- _ACTION ITEM_
Reproduce all records below exactly.

Extracted records
=-=-=

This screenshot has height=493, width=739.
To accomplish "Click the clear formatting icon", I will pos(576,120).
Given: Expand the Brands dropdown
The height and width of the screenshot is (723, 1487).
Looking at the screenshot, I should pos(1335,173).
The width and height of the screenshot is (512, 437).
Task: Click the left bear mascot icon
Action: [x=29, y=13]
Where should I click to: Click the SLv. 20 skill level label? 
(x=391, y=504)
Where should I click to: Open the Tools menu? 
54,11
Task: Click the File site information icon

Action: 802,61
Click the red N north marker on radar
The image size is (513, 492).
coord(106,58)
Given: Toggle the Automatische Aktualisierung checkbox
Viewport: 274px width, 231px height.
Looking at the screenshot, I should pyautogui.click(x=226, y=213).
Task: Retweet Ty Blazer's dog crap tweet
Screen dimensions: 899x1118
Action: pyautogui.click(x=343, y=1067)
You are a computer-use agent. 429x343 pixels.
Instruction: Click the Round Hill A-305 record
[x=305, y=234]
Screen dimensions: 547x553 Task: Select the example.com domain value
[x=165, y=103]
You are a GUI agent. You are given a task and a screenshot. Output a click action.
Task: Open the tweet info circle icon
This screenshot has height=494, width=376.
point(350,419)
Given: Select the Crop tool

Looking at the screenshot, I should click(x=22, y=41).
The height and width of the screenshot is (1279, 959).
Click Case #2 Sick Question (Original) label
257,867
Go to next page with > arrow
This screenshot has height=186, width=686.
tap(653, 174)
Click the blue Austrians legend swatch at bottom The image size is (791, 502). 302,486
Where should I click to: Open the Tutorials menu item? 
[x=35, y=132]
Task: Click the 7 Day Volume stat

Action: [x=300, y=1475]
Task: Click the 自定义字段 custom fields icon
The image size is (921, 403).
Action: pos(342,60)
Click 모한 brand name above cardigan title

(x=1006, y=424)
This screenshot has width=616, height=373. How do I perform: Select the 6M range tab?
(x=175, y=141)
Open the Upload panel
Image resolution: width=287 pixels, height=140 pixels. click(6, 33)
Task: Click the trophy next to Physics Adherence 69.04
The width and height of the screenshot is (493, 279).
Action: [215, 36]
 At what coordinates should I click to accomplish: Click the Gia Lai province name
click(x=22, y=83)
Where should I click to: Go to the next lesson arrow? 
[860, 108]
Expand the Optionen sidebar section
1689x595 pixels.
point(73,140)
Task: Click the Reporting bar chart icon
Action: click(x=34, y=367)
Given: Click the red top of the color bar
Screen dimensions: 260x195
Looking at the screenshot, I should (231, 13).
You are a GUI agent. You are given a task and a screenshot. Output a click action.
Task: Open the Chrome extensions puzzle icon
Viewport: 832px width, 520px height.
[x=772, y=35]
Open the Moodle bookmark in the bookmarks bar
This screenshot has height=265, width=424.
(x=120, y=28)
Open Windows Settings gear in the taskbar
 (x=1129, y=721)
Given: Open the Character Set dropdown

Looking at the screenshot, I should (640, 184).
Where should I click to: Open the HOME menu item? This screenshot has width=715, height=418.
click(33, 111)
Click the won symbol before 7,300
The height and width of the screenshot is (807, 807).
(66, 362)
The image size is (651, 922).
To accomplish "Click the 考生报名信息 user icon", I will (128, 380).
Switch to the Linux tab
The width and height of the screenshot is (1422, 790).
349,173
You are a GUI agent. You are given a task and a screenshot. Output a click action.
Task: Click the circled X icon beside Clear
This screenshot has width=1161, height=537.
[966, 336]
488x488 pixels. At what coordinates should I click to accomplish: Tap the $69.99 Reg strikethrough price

=-=-=

- _FINAL ANSWER_
This screenshot has height=493, width=739.
To accomplish "Click the clear formatting icon", I will pos(576,120).
Given: Expand the Brands dropdown
The height and width of the screenshot is (723, 1487).
Looking at the screenshot, I should pos(1335,173).
The width and height of the screenshot is (512, 437).
Task: Click the left bear mascot icon
Action: [x=29, y=13]
Where should I click to: Click the SLv. 20 skill level label? 
(x=391, y=504)
Where should I click to: Open the Tools menu? 
54,11
Task: Click the File site information icon

Action: 802,61
Click the red N north marker on radar
The image size is (513, 492).
coord(106,58)
Given: Toggle the Automatische Aktualisierung checkbox
Viewport: 274px width, 231px height.
Looking at the screenshot, I should pyautogui.click(x=226, y=213).
Task: Retweet Ty Blazer's dog crap tweet
Screen dimensions: 899x1118
Action: pyautogui.click(x=343, y=1067)
You are a computer-use agent. 429x343 pixels.
Instruction: Click the Round Hill A-305 record
[x=305, y=234]
Screen dimensions: 547x553 Task: Select the example.com domain value
[x=165, y=103]
You are a GUI agent. You are given a task and a screenshot. Output a click action.
Task: Open the tweet info circle icon
This screenshot has height=494, width=376.
point(350,419)
Given: Select the Crop tool

Looking at the screenshot, I should click(x=22, y=41).
The height and width of the screenshot is (1279, 959).
Click Case #2 Sick Question (Original) label
257,867
Go to next page with > arrow
This screenshot has height=186, width=686.
tap(653, 174)
Click the blue Austrians legend swatch at bottom The image size is (791, 502). 302,486
Where should I click to: Open the Tutorials menu item? 
[x=35, y=132]
Task: Click the 7 Day Volume stat

Action: [x=300, y=1475]
Task: Click the 自定义字段 custom fields icon
The image size is (921, 403).
Action: pos(342,60)
Click 모한 brand name above cardigan title

(x=1006, y=424)
This screenshot has width=616, height=373. How do I perform: Select the 6M range tab?
(x=175, y=141)
Open the Upload panel
Image resolution: width=287 pixels, height=140 pixels. click(6, 33)
Task: Click the trophy next to Physics Adherence 69.04
The width and height of the screenshot is (493, 279).
Action: [215, 36]
 At what coordinates should I click to accomplish: Click the Gia Lai province name
click(x=22, y=83)
Where should I click to: Go to the next lesson arrow? 
[860, 108]
Expand the Optionen sidebar section
1689x595 pixels.
point(73,140)
Task: Click the Reporting bar chart icon
Action: click(x=34, y=367)
Given: Click the red top of the color bar
Screen dimensions: 260x195
Looking at the screenshot, I should (231, 13).
You are a GUI agent. You are given a task and a screenshot. Output a click action.
Task: Open the Chrome extensions puzzle icon
Viewport: 832px width, 520px height.
[x=772, y=35]
Open the Moodle bookmark in the bookmarks bar
This screenshot has height=265, width=424.
(x=120, y=28)
Open Windows Settings gear in the taskbar
 (x=1129, y=721)
Given: Open the Character Set dropdown

Looking at the screenshot, I should (640, 184).
Where should I click to: Open the HOME menu item? This screenshot has width=715, height=418.
click(33, 111)
Click the won symbol before 7,300
The height and width of the screenshot is (807, 807).
(66, 362)
The image size is (651, 922).
To accomplish "Click the 考生报名信息 user icon", I will (128, 380).
Switch to the Linux tab
The width and height of the screenshot is (1422, 790).
349,173
You are a GUI agent. You are given a task and a screenshot. Output a click action.
Task: Click the circled X icon beside Clear
This screenshot has width=1161, height=537.
[966, 336]
488x488 pixels. At what coordinates should I click to accomplish: Tap the $69.99 Reg strikethrough price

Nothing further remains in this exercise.